Des "bourreaux" ou des hommes "impuissants" : après deux mois d'un procès "pour l'histoire", la cour d'assises de Paris doit dire mercredi si deux anciens bourgmestres rwandais ont participé au génocide des Tutsi dans leur village de Kabarondo en avril 1994. C'est la deuxième fois que la justice française se prononce dans un dossier lié au génocide rwandais, après la condamnation en 2014 de l'ancien capitaine de l'armée Pascal Simbikamgwa à 25 ans de réclusion criminelle.
La prison à vie requise. L'avocat général Philippe Courroye a requis contre les bourgmestres la prison à vie, désignant les deux hommes, qui se sont succédé à la tête de Kabarondo, comme des rouages essentiels du génocide dans leur commune, à la fois des "superviseurs" et des "bourreaux à l'oeuvre". Des "valets des planificateurs du génocide" qui ont "manqué leur rendez-vous avec l'humanité, avec le pardon" en niant jusqu'au bout. Mais comment demander pardon sans reconnaître la faute ? Avec constance, Tito Barahira, 65 ans, et Octavien Ngenzi, 58 ans, ont raconté leur impuissance face à un chaos qu'ils n'avaient pas vu venir, dans leur commune rurale où Tutsi et Hutu vivaient "bien" ensemble.

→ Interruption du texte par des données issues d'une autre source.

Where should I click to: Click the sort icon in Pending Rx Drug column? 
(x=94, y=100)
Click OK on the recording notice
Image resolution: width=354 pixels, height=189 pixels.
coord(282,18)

"Le doute raisonnable". Vingt-deux ans après les faits, la défense a plaidé le "doute raisonnable" qui doit profiter aux accusés, face à une chronologie chancelante et des témoins qui se contredisent. L'accusation a au contraire invité les jurés à voir "la cohérence d'ensemble" qui se dégage du récit des survivants, pour condamner deux Rwandais arrêtés sur le sol français et jugés en vertu de la compétence universelle des juridictions françaises. Un procès hors norme : des débats filmés pour l'histoire, des audiences souvent interminables, un changement de président en cours de route, une centaine de témoins, plus de 30 tonnes de procédure. La parole sera donnée mercredi matin une dernière fois aux accusés, le verdict est attendu dans la journée.